◆ Rows showing where the targets appear ◆
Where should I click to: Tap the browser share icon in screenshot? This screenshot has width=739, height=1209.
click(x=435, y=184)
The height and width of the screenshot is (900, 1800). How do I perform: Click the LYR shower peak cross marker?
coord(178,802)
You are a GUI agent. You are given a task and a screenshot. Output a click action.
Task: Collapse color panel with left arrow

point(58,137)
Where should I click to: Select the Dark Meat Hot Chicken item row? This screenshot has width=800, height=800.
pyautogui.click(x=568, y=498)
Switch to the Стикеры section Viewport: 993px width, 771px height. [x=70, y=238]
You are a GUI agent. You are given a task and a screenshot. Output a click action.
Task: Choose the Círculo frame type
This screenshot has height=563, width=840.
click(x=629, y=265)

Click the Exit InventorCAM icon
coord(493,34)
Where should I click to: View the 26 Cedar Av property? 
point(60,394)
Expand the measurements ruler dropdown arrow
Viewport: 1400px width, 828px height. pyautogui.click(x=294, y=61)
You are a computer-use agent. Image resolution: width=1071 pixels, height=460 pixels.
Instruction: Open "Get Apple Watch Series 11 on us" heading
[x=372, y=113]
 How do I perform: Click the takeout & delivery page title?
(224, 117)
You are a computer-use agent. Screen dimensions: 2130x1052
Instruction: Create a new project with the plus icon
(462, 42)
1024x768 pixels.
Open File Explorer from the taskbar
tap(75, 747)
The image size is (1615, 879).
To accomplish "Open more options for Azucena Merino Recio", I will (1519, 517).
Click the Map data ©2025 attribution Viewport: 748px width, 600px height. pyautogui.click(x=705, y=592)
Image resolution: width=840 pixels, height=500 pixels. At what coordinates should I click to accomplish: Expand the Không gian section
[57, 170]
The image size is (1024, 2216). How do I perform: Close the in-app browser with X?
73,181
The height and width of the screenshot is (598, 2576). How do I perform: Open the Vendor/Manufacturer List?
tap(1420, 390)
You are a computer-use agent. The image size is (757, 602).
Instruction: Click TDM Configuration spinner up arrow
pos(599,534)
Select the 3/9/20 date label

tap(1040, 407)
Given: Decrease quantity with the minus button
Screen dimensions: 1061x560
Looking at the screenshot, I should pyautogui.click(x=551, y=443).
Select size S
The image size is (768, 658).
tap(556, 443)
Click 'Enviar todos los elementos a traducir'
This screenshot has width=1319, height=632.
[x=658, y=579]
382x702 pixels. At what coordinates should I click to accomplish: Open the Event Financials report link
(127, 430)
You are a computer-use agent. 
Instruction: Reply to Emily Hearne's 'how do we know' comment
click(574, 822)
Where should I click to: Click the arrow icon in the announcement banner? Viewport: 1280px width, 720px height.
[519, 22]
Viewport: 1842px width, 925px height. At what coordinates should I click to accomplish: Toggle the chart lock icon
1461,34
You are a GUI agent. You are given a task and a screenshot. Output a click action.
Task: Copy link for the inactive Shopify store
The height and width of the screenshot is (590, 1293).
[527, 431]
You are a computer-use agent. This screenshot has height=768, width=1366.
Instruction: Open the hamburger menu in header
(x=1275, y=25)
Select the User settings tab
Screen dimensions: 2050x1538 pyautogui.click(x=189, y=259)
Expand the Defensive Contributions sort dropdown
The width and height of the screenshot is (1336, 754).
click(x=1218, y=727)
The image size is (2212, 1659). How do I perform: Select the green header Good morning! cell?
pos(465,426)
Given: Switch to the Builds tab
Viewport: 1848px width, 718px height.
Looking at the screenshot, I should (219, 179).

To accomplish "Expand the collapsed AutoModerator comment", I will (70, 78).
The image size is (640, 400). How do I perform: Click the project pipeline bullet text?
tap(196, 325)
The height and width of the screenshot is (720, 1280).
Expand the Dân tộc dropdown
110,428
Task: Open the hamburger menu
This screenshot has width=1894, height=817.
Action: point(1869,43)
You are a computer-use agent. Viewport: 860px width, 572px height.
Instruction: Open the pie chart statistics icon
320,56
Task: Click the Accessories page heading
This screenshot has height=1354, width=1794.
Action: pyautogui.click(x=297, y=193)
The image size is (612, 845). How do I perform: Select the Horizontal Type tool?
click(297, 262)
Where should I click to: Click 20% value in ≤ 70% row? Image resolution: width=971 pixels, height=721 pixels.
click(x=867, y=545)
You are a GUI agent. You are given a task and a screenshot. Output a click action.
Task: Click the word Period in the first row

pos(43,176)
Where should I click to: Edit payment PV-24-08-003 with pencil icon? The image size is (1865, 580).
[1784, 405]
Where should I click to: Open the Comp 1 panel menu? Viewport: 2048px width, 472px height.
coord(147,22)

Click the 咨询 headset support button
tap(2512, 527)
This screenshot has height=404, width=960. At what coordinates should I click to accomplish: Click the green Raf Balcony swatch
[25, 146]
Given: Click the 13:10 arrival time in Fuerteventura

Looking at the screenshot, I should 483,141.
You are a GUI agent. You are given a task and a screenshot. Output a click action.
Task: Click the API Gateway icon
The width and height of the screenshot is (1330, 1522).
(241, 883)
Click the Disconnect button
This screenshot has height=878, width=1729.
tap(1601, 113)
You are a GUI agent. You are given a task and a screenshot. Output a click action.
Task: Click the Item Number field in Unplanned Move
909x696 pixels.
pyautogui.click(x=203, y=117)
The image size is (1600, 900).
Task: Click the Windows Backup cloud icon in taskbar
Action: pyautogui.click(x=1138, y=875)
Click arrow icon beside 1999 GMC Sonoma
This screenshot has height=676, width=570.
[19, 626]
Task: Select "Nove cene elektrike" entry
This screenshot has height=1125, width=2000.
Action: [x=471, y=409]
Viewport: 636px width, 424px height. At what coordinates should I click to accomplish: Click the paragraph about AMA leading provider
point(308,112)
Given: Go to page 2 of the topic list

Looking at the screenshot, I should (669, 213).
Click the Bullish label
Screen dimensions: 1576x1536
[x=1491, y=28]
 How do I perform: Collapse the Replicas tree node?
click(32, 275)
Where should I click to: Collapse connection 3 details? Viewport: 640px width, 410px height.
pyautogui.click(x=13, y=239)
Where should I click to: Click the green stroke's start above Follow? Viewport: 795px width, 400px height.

◆ Goal of the exercise ◆
Pick out each line of the entries above that contains the word "will", matching uppercase and lowercase exactly.

◆ Response to the task ◆
To accomplish "Open more options for Azucena Merino Recio", I will (1519, 517).
To accomplish "Expand the collapsed AutoModerator comment", I will (70, 78).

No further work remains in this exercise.